Le discours d’Angela Merkel aux étudiants de Harvard, maintes fois repartagé, est tout simplement une doctrine du passé. Avec sa tonalité de « retour vers le futur », ce « testament politique » est d’un anachronisme confondant. Pourquoi? Parce que la chancelière allemande n’a pas opéré de mise à jour de son logiciel, qui date de 1989. Ce même refrain qu’elle a déjà entonné à Davos en janvier dernier: postulats obsolètes, mais présentés comme d’immuables vérités, bien qu’ils soient chaque jour invalidés par les nouvelles réalités. Un logiciel dont il est clair que la chancelière ne se départira plus.
Quelle est la principale menace qu’elle cite aux jeunes diplômés de Harvard? « Le protectionnisme et les conflits commerciaux », qui « menacent la liberté du commerce mondial et par conséquent les fondements de notre prospérité ». La prospérité de qui, exactement? Tout est là.
Mais voilà énoncé en une phrase l’enchaînement des présupposés des veilles centres droites, qui résistent toujours, doctrinaires, à une confrontation avec le terrain:
– La chancelière – tout comme Macron, en France – confond les causes et les conséquences. Ce n’est pas peu. Le protectionnisme est venu comme CONSÉQUENCE des politiques de globalisation débridées des derniers 30 ans, car ces politiques ont négativement impacté les conditions de vie des salariés moyens, et appellent des correctifs majeurs, à commencer par la protection des travailleurs(es) indigènes face à la libre circulation, aux délocalisations et au nivellement par le bas des salaires. Angela Merkel n’a-t-elle rien vu, ni retenu, des crises des gilets jaunes, du Brexit, de l’élection de Trump?
– La « liberté de commerce » est, bizarrement, l’unique liberté qu’elle cite aux étudiants. Comme s’il n’y en avait pas d’autres. Comme la liberté des citoyens de gagner leur vie décemment, d’avoir une sécurité de l’emploi, d’avoir une société plus égalitaire en termes de répartition des richesses produites, d’être prioritaires dans les politiques sociales de leur pays.
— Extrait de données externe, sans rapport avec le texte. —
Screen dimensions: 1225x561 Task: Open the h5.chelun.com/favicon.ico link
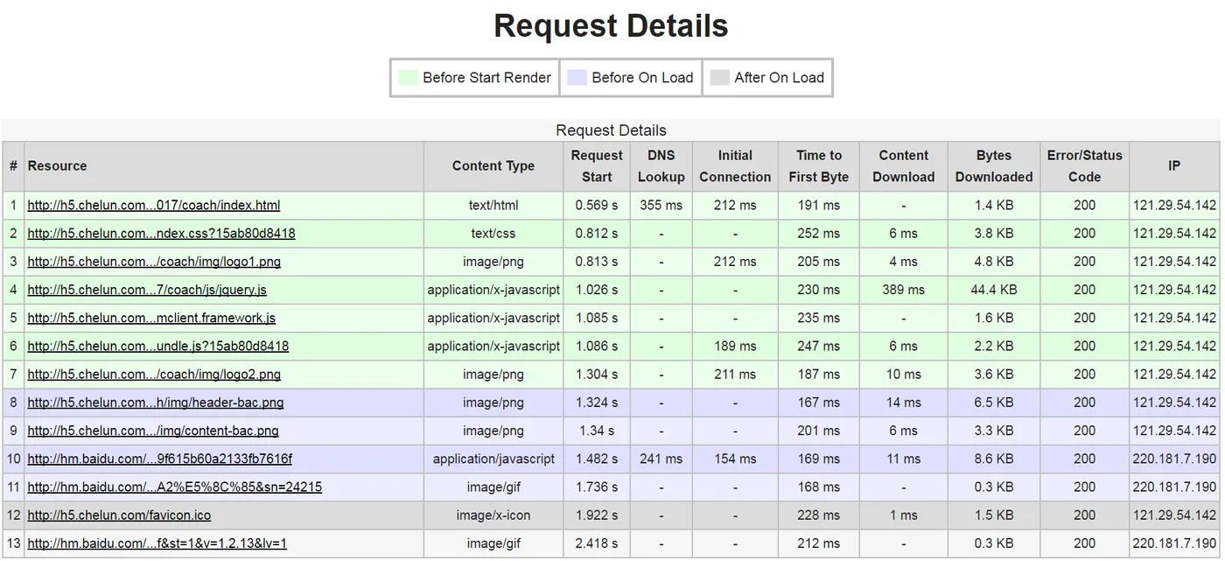119,515
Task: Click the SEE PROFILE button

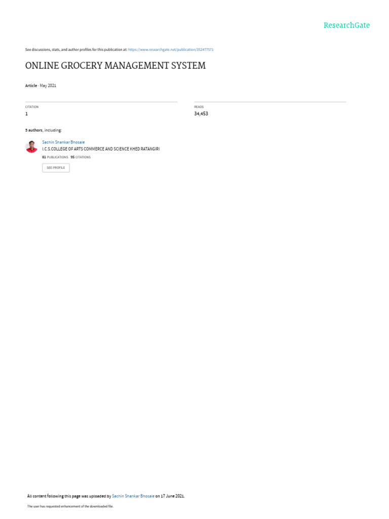Action: [56, 167]
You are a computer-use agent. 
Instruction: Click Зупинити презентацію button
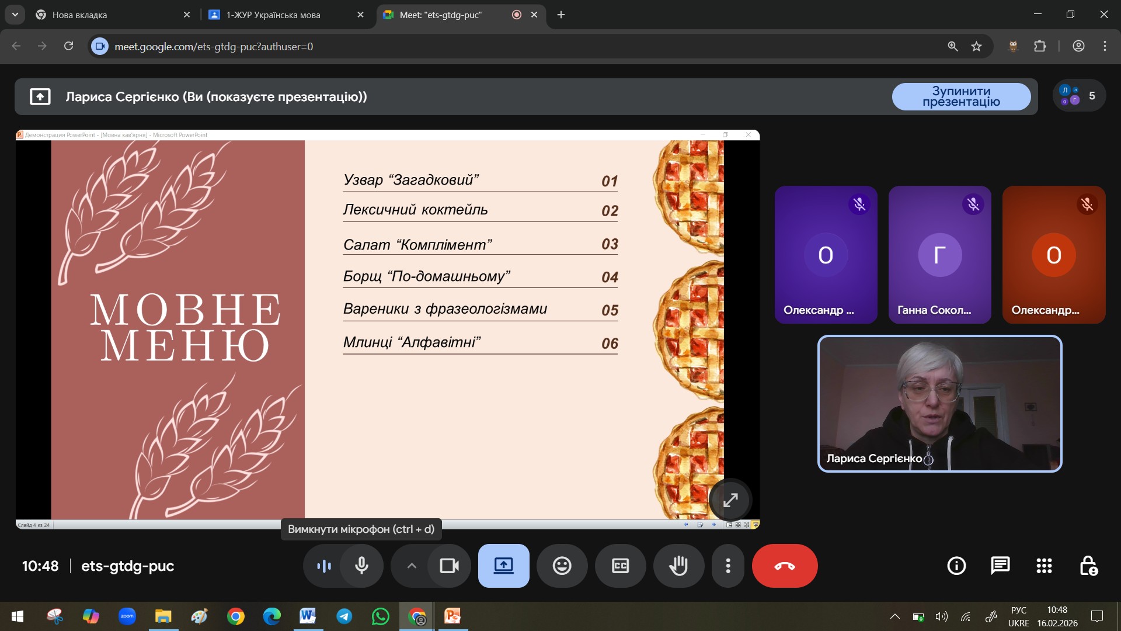click(x=961, y=96)
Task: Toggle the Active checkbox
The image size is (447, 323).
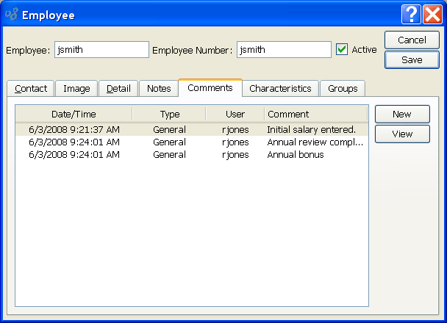Action: pyautogui.click(x=342, y=49)
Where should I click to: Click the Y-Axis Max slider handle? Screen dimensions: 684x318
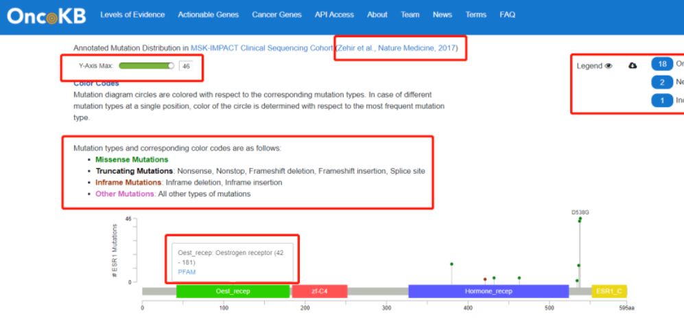click(x=171, y=66)
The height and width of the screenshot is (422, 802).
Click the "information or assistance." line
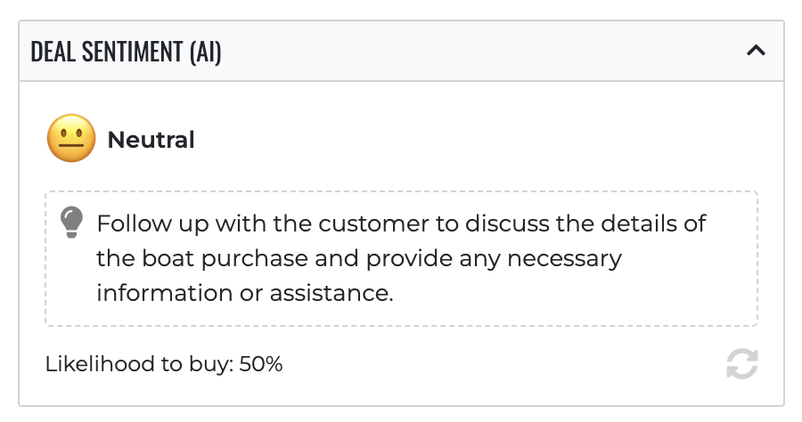click(x=245, y=293)
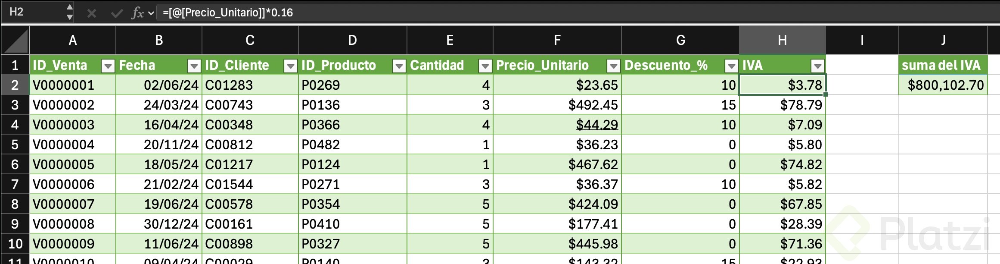Select column F header
The height and width of the screenshot is (264, 1000).
click(557, 41)
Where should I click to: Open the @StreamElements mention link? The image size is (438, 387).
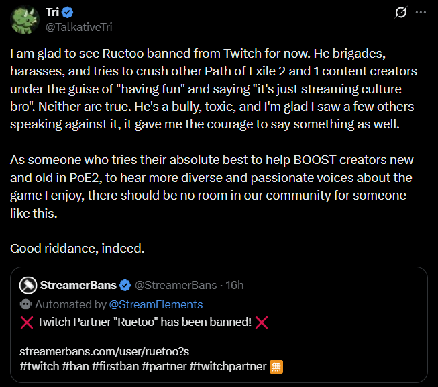pyautogui.click(x=156, y=304)
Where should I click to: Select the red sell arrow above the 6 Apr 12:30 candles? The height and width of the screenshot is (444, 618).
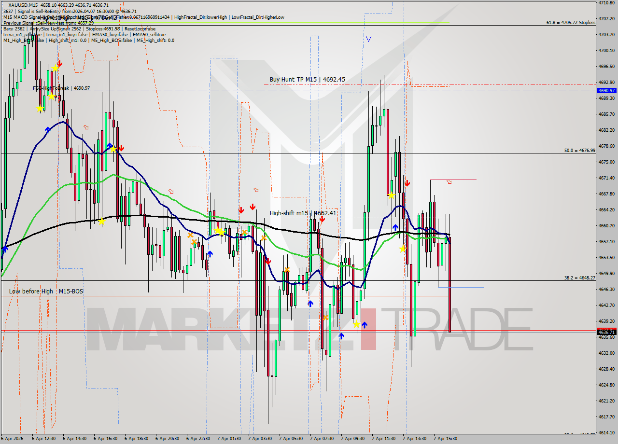pyautogui.click(x=59, y=63)
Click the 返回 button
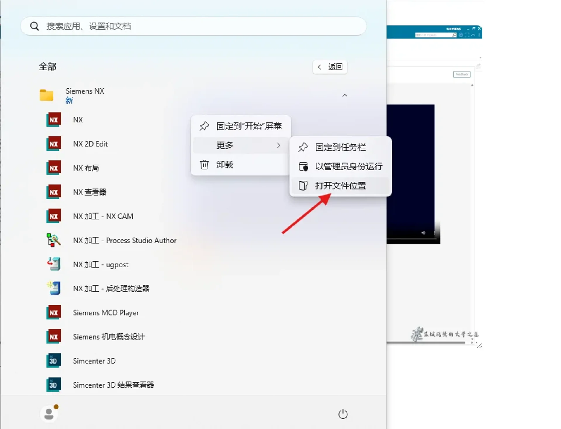Viewport: 561px width, 429px height. (x=330, y=67)
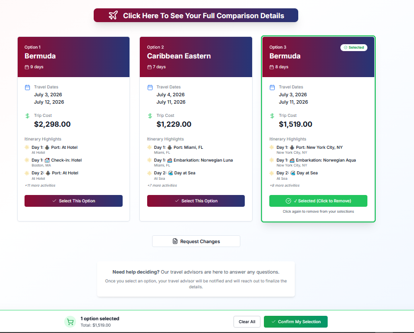Click 'Selected (Click to Remove)' to deselect Bermuda
Image resolution: width=414 pixels, height=333 pixels.
(318, 201)

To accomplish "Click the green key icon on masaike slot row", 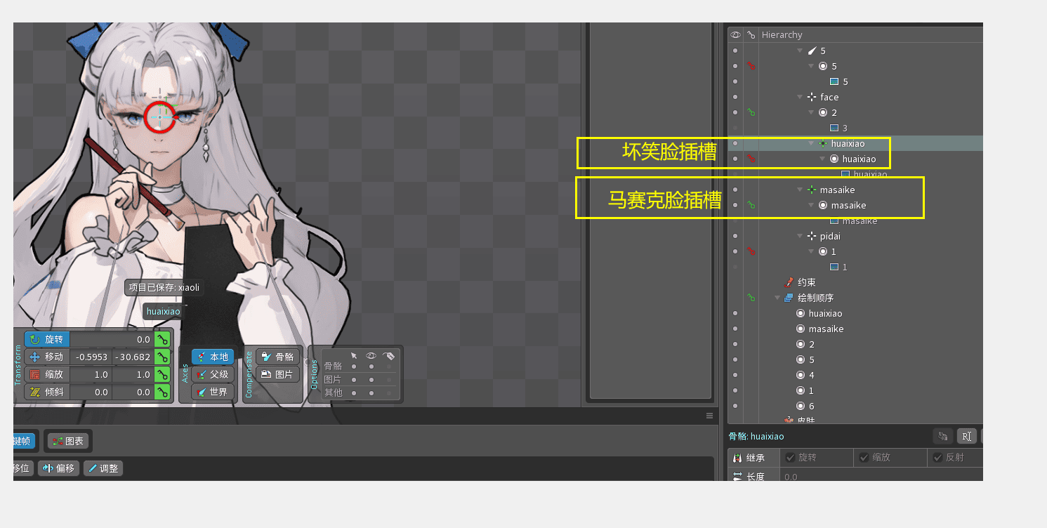I will (x=751, y=205).
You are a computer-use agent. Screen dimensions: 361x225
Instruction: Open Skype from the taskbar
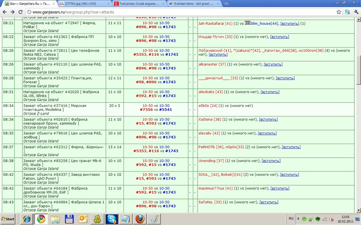112,219
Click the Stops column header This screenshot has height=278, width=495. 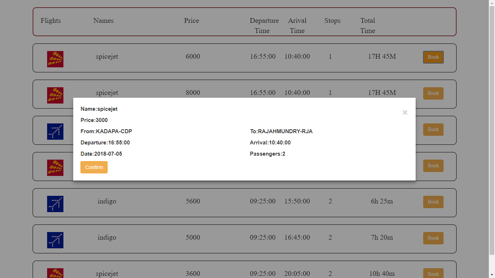332,21
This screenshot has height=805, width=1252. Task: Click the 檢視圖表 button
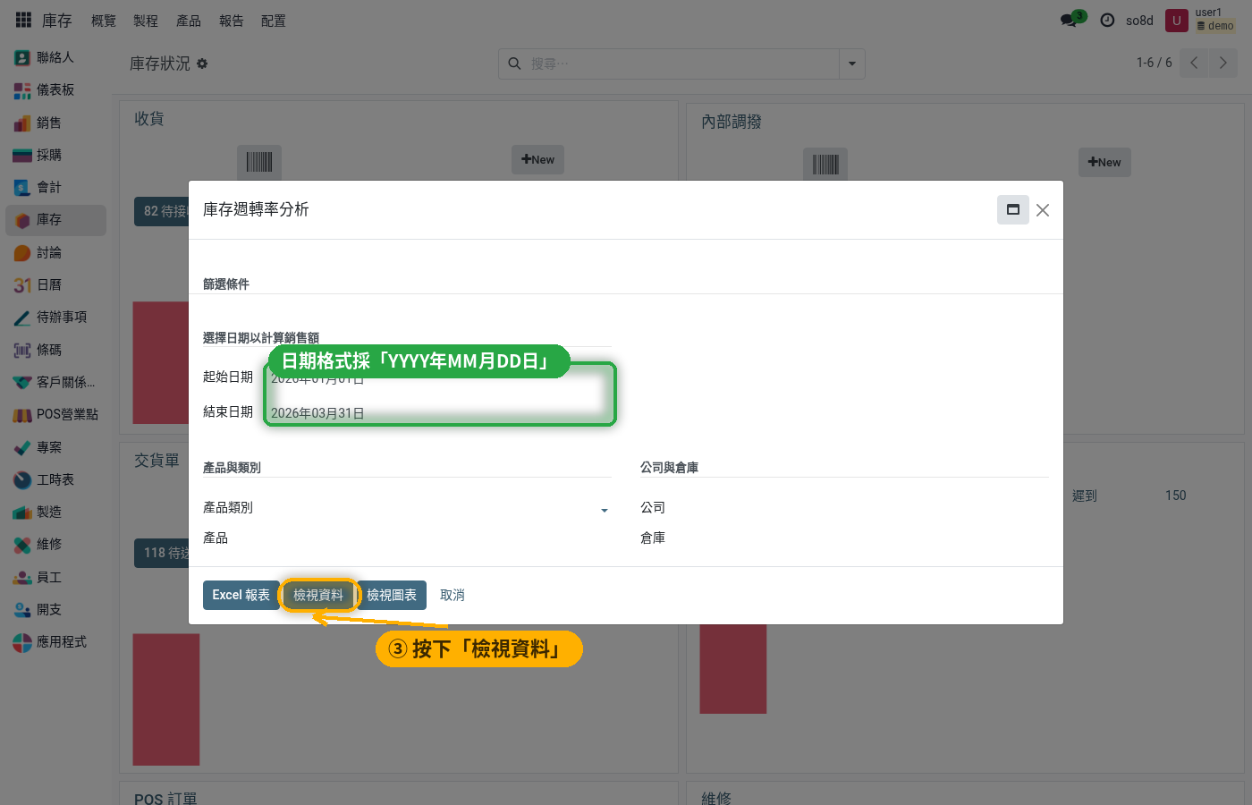click(x=392, y=595)
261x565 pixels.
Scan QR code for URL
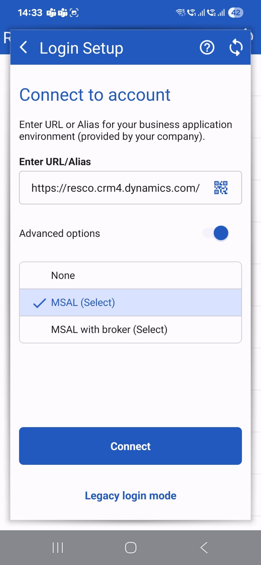pyautogui.click(x=221, y=188)
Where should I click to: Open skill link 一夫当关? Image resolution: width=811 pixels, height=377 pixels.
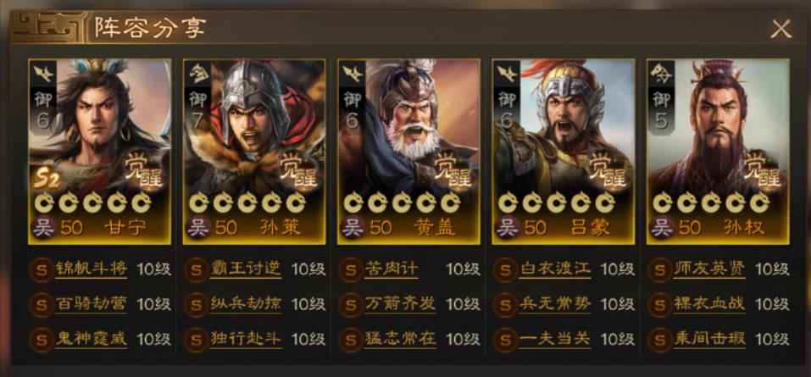[555, 339]
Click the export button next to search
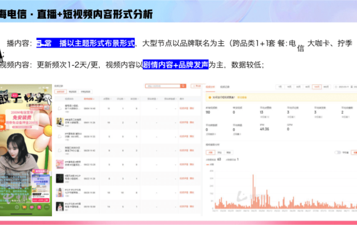The width and height of the screenshot is (357, 225). tap(197, 86)
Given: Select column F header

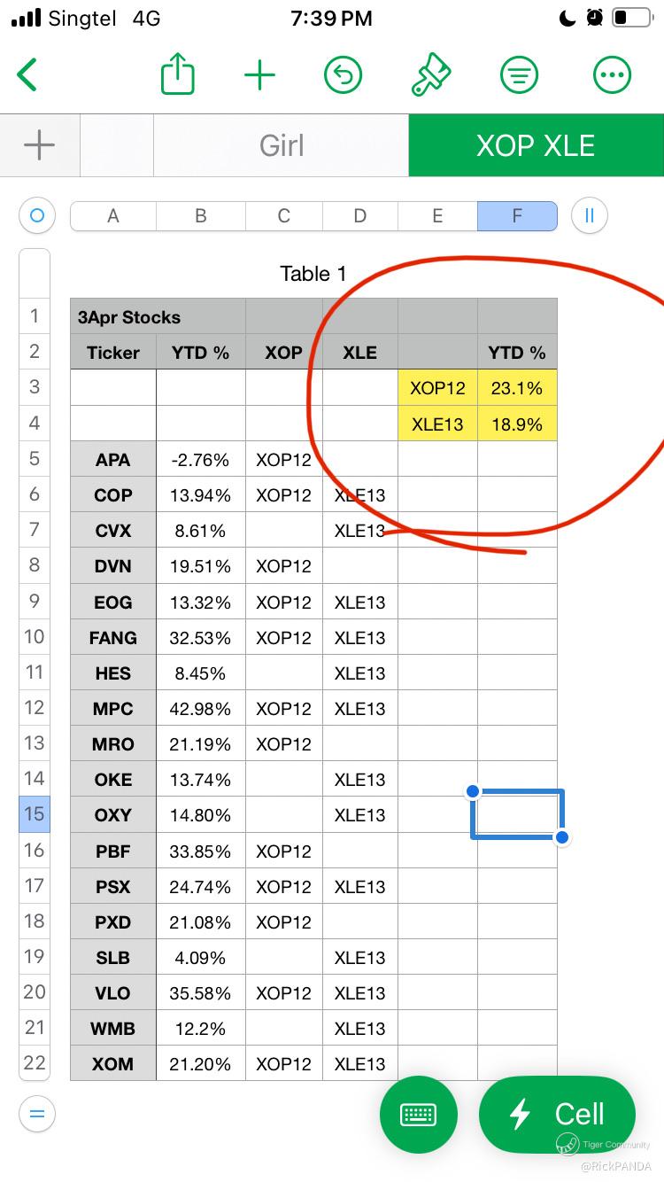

Comme s’il n’y avait pas la liberté d’objecter à la globalisation à outrance, que la dirigeante allemande prêche comme un bénéfice incontestable (pour qui?), mais qui, très mal réparti, est responsable d’une dislocation des sociétés développées et d’une explosion historique des inégalités.
– Elle dit « nous devons, plus que jamais, penser et agir de manière multilatérale et non unilatérale, de façon globale et non nationale, être ouverts au monde plutôt qu’enfermés dans un superbe isolement. En deux mots: ensemble plutôt que seuls ». Cette injonction messianique est aussi contestable que le reste car elle n’a pas valeur de vérité absolue. Qui a dit que l’ouverture était positive en tous temps, dans tous les cas, quoi qu’il arrive, quels que soient les besoins et urgences des citoyens de son pays? John Maynard Keynes, Adam Smith, Ludwig von Mises, Friedrich Hayek n’ont jamais écrit cela!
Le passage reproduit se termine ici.